Dataset entries
* * * * *
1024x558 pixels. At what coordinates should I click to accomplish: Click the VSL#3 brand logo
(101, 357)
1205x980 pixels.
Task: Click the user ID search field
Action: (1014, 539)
* * * * *
DIRECTIONS:
Nothing in the records may be left out; copy them all exactly.

RESULT:
1024x558 pixels. At what coordinates should I click to accomplish: Click the VSL#3 brand logo
(101, 357)
1205x980 pixels.
Task: Click the user ID search field
Action: (1014, 539)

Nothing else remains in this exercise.